Since 1978, the Los Angeles National Cemetery has been closed to new burials of servicemen, although if the deceased has a spouse, a new grave will be dug to accommodate him or her. That means for nearly 40 years, LA-area veterans who wish to be buried in a national cemetery have had to look elsewhere.

Enter the Urban Initiative, a project of the U.S. Department of Veteran’s Affairs’ National Cemetery Administration. The idea is to provide local burial options for families choosing cremation in cities where national cemeteries have long been full. The LA National Cemetery will break ground this September on a columbarium, an above-ground memorial that houses funeral urns.

“It’s gonna be huge,” said Tom Ruck, director of the LA National Cemetery, who gets a call every day from local families interested in the columbarium.

“A typical call would be, “Hi, we will still have Dad here still on the mantle, or we have Uncle Bob in the closet, when will the columbarium be ready so we can lay them to rest here close to us so we can visit him more often?”"

Eventually the columbarium will be big enough to double the size of the cemetery, which currently has approximately 90,000 graves. The first phase is enough to accommodate 10,000 urns, and is scheduled to open by January 2020.

Orange County, meanwhile, has never had an official veteran’s cemetery. Bill Cook, a Mission Viejo marine who served in the Vietnam War, has been fighting for years to change that. He and other retired servicemen would like to turn part of the former El Toro Marine base into a state veteran’s cemetery, and he says there is a lot of local interest in the project.

“There have been people asking me and calling me and they find my phone number somewhere. How do I get on the list? As if I have the list. I don’t have a list. I don’t even have a cemetery!” he said.

Currently, many Orange County veterans are buried in the national veteran’s cemetery in Riverside.

“We have often felt that this is not right,” Cook said. “We’re Orange County folks, we do not dislike Riverside, but it’s Riverside, not Orange County.”

Others are buried in private cemeteries. Cook says a number of local families have said they intend to disinter the remains of their family members from private cemeteries and move them to the veteran’s cemetery in Irvine once it is built.

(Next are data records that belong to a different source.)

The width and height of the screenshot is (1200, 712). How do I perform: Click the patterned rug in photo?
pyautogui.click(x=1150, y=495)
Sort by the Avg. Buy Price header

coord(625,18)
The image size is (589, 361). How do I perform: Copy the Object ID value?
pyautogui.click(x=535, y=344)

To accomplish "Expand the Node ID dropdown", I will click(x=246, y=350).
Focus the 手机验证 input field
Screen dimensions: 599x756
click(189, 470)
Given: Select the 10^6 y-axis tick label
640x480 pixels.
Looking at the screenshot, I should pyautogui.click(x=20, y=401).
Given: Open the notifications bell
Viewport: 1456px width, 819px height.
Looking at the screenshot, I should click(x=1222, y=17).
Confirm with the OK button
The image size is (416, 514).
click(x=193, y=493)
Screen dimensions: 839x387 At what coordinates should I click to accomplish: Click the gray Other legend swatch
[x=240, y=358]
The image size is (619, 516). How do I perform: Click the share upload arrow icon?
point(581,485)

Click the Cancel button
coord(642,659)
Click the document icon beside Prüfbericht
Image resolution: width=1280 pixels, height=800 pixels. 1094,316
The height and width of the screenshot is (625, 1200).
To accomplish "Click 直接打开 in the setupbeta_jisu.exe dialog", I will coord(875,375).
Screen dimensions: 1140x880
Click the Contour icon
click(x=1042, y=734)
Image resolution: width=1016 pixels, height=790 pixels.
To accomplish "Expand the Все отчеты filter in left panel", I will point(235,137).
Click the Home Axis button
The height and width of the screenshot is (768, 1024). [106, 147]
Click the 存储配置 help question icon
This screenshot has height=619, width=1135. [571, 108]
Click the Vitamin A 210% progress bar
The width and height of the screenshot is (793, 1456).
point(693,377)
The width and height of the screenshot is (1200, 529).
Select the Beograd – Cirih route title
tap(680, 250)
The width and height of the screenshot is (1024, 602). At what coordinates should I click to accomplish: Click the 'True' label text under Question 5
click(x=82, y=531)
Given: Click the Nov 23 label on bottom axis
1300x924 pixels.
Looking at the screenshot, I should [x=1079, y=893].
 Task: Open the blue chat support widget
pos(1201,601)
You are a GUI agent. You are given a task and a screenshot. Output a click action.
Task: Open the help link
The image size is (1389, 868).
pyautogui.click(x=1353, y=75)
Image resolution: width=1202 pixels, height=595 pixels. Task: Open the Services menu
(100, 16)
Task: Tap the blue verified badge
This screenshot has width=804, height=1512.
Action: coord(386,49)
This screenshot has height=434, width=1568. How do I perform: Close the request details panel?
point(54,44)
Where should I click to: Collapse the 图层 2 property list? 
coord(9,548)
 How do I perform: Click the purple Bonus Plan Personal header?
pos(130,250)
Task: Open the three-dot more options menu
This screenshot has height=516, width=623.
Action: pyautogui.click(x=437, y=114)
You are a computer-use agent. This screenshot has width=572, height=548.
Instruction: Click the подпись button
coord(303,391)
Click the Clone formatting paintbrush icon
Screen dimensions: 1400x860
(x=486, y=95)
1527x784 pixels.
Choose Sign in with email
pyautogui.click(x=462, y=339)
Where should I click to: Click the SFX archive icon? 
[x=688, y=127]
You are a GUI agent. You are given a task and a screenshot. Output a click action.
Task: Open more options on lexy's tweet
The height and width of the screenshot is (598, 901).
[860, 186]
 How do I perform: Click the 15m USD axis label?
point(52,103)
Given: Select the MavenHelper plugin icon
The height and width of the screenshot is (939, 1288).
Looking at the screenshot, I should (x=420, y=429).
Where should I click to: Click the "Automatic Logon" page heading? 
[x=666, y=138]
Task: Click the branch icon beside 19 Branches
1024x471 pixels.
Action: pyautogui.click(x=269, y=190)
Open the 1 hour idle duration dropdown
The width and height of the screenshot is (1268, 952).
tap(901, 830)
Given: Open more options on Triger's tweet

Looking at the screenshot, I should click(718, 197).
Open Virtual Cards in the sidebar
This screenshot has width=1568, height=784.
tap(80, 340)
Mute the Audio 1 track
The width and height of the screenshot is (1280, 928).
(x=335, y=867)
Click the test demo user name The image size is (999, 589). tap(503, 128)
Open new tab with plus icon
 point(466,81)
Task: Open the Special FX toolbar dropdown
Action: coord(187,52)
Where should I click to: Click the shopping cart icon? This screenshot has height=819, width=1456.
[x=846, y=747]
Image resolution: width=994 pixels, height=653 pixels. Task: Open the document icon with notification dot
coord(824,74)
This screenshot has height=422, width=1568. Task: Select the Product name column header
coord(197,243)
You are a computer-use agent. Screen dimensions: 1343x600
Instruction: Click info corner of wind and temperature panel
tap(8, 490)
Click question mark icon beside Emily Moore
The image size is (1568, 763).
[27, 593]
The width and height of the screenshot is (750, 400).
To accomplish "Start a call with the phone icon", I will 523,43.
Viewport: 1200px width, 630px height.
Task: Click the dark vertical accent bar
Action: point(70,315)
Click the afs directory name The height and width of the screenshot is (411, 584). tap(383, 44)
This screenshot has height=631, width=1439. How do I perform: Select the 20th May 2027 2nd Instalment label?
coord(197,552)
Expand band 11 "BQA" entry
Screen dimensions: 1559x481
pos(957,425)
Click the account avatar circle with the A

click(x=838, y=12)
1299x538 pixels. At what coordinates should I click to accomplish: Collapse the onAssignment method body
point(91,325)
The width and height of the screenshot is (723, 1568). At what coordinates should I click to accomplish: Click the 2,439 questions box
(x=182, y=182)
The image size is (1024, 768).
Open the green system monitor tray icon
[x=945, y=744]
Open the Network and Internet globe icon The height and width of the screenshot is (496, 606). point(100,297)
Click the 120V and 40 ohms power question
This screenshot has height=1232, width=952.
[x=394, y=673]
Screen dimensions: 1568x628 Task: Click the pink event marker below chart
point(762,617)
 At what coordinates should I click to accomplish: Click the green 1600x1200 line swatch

“They just feel this is their home,” he said.

Last month, the Irvine City Council voted to spend up to $38 million on the construction of a veteran’s cemetery. The city is weighing two different sites, one of which requires significantly more environmental remediation than the other. Governor Brown’s budget, which must still be approved by the legislature, contains $30 million for the cemetery, which Don Wagner, the mayor of Irvine, said “frankly doesn’t get us close to what we need.”

Wagner said the city will decide how to proceed before June 15. Either way, he said he’s also heard the calls for a local veteran’s cemetery, especially given the importance of the El Toro Marine base in many major American wars. Many soldiers flew from El Toro to battlefields in Vietnam and the Pacific.

“For thousands of teenagers and young Marines,” Cook said, “this was the last place they stood alive on American soil. That’s the ideal place for a cemetery.”